Lebih lanjut, ditegaskan Ray Rangkuti, pernyataan “serampangan bernada putus asa” semacam ini tidak membantu untuk meningkatkan kualitas dan kedewasaan masyarakat dalam berdemokrasi. Lantaran, pernyataan semacam itu hanya makin menyuburkan situasi politik yang tak kondusif akibat maraknya isu SARA, fitnah, caci maki, ujaran kebencian.

“Alih-alih meningkatkan, yang ada adalah kegaduhan, perbincangan tanpa faedah dan lebih meningkatkan ketidaksukaan publik pada partai politik, sekaligus meningkatkan suhu negatif suasana politik menjelang pemilu 2019,” tegas Ray Rangkuti.

Seperti diberitakan, Ketua Dewan Kehrmatan Partai Amanat Nasional (PAN) Amien Rais mendikotomikan partai politik di Indonesia menjadi dua kutub, yakni partai setan dan partai Allah.

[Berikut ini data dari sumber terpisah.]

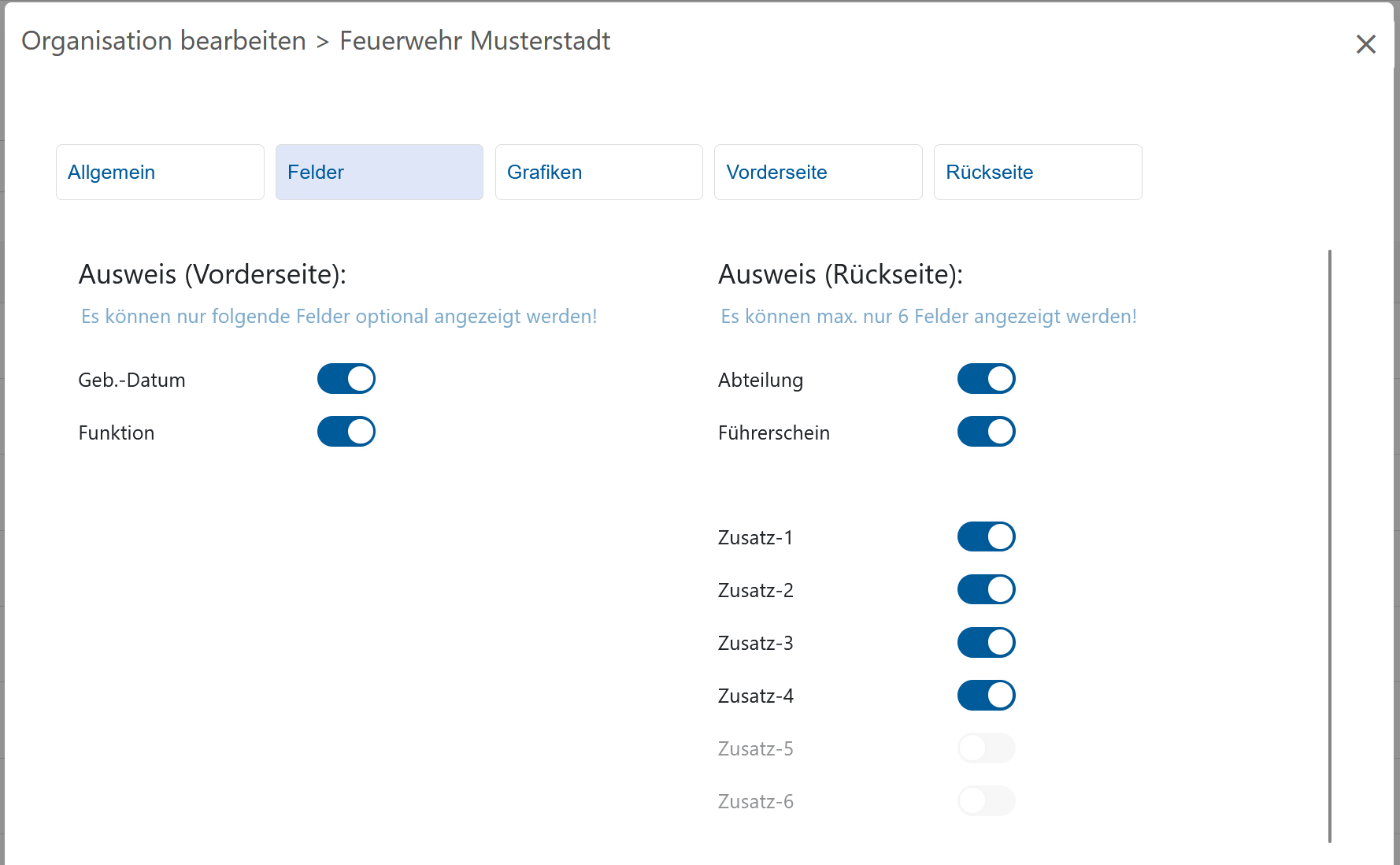This screenshot has width=1400, height=865.
Task: Click the vertical scrollbar on the right
Action: 1330,546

Hal itu disampaikannya saat memberikan tausiah dalam Gerakan Indonesia Salat Subuh berjemaah di Masjid Baiturrahim, Mampang Prapatan, Jakarta, Jumat 13 April 2018 pekan lalu.

Bahkan, dalam pernyataannya Amien Rais menyebut PAN, PKS, dan Partai Gerindra masuk sebagai ‘partai Allah’. Sementara, partai besar masuk dalam partai setan.

Selanjutnya, Ray Rangkuti menjelaskan, penyebutan tiga partai politik (PAN,PKS dan Gerindra-red) itu sebagai ‘partai Allah’ memberi arti bahwa partai politik (parpol) lain yang tidak disebut sebagai bukan ‘partai Allah’.

“Tak perlu berbelit untuk memahami kerangka berpikir demikian. Kecuali, pernyataan itu dibuat umum, tanpa menyebut contoh partai yang masuk kategori partai Allah,” jelas Ray Rangkuti.

Sementara sebelumnya, Wakil Sekretaris Jenderal PAN Saleh Partaonan Daulay menyebut bahwa ucapan Amien Rais itu tidak mengandung unsur ujaran kebencian karena hanya menjabarkan lebih lanjut ayat.